The enterprise security company said the activity, observed throughout July and August 2025, is likely an effort on part of Chinese state-sponsored threat actors to facilitate intelligence gathering amid ongoing U.S.-China trade talks, adding the hacking group shares overlaps with a threat cluster tracked broadly under the names APT41 and Brass Typhoon (formerly Barium).
The findings come days after the U.S. House Select Committee on China issued an advisory warning of an “ongoing” series of highly targeted cyber espionage campaigns linked to Chinese threat actors, including a campaign that impersonated the Republican Party Congressman John Robert Moolenaar in phishing emails designed to deliver data-stealing malware.
The campaign, per Proofpoint, mainly focused on individuals who specialized in international trade, economic policy, and U.S.-China relations, sending them emails spoofing the U.S.-China Business Council that invited them to a supposed closed-door briefing on U.S.-Taiwan and U.S.-China affairs.

The messages were sent using the email address “uschina@zohomail[.]com,” while also relying on the Cloudflare WARP VPN service to obfuscate the source of the activity. They contain links to password-protected archives hosted on public cloud sharing services such as Zoho WorkDrive, Dropbox, and OpenDrive, within which there exists a Windows shortcut (LNK) along with other files in a hidden folder.
The primary function of the LNK file is to execute a batch script within the hidden folder, and display a PDF document as a decoy to the user. In the background, the batch script executes an obfuscated Python loader named WhirlCoil that’s also present in the archive.

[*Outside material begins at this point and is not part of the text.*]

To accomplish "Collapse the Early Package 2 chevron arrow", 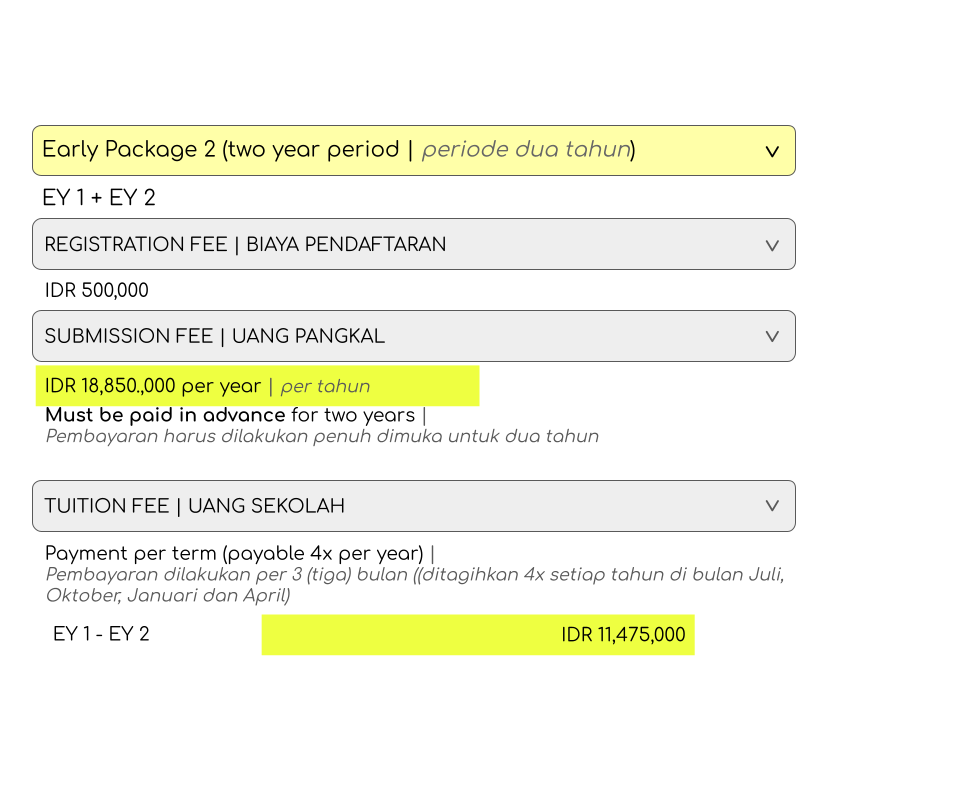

“Earlier variations of this infection chain instead downloaded the WhirlCoil Python loader from a Paste site, such as Pastebin, and the Python package directly from the official Python website,” Proofpoint noted.
The script is also designed to set up a scheduled task, typically named GoogleUpdate or MicrosoftHealthcareMonitorNode, to run the loader every two hours as a form of persistence. It also runs the task with SYSTEM privileges if the user has administrative access to the compromised host.

The Python loader subsequently establishes a Visual Studio Code remote tunnel to establish persistent backdoor access and harvests system information and the contents of various user directories. The data and the remote tunnel verification code are sent to a free request logging service (e.g., requestrepo[.]com) in the form of a base64-encoded blob within the body of an HTTP POST request.
“With this code, the threat actor is then able to authenticate the VS Code Remote Tunnel and remotely access the file system and execute arbitrary commands via the built-in Visual Studio terminal on the targeted host,” Proofpoint said.